No final de cada ano é habitual fazer-se uma reflexão a respeito das coisas positivas e negativas ocorridas ao longo do ano e que inevitavelmente foram marcantes.

No ano 2024, eu destaco como sendo digno de registo o caso trazido a público da mulher guerreira Giséle Pelicot, vítima sobrevivente de violência sexual por parte do marido e vários homens angariados por aquele.  

Esta mulher suportou crimes praticados contra ela absolutamente hediondos e injustificáveis, diria mesmo absolutamente impossíveis de compreensão. A sua força e coragem para responsabilizar judicialmente os homens que a violaram ergueram muitas vozes e movimentos a enaltecer a sua determinação na responsabilização judicial dos homens que a violaram.

Sabe-se que a violência sexual é uma realidade que as vítimas, na sua grande maioria mulheres, tendem a esconder por vergonha, por temerem a exposição da sua intimidade e por temerem juízos de valor da sociedade em geral e suas implicações. Por isso, a violência sexual confina-se habitualmente ao ato em si e às consequências existentes apenas para as suas vítimas que dificilmente têm coragem para apresentar queixa do crime cometido. Como resultado, os agressores continuam impunes!

Os agressores sexuais de mulheres são homens e tendencialmente são pessoas conhecidas das vítimas, quase sempre maridos, companheiros, pais, etc. Precisamente por isso é-lhes muito difícil enfrentar o seu agressor. 

No âmbito das relações de intimidade a violência sexual dos homens para com as mulheres é gritante e continua a ser uma realidade totalmente camuflada e legitimada pela nossa sociedade que persiste em dormir sobre valores de género estereotipados, patriarcais, segundo os quais a vontade da mulher nada importa, valores absolutamente violadores dos direitos humanos das mulheres. 

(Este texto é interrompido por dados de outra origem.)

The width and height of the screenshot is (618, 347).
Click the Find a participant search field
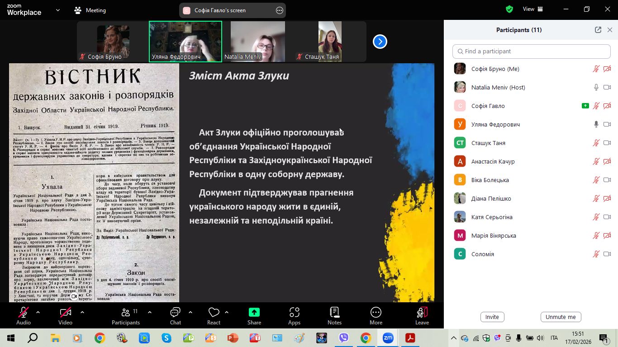(531, 52)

Pois bem, Giséle Pelicot foi capaz de erguer a sua voz e transmitir às outras vítimas e ao mundo que as mulheres vítimas de violência sexual não têm de ficar em silêncio. Esta guerreira e sobrevivente passou a mensagem muito clara que todas as vítimas sobreviventes de violência doméstica e sexual merecem Justiça e não devem ficar reféns da vergonha pelo abuso e violência que lhes foram infligidos. A própria afirmou que “a vergonha deve mudar de lado”. Ou seja, os agressores é que têm de sentir vergonha das suas condutas, não as vítimas!

Tendo consciência que a voz de Giséle Pelicot não é suficiente para mudar mentalidades de um momento para o outro, espero sinceramente que seja mais uma voz promotora da mudança que tem teimado em não acontecer em Portugal no que tange à realidade das mulheres vítimas de violência sexual. A vergonha há que dar lugar à coragem e à luta pela dignidade!

Um artigo de opinião da advogada Ana Leonor Marciano, especialista em Direitos Humanos, violência de género, violência doméstica, Direitos das crianças.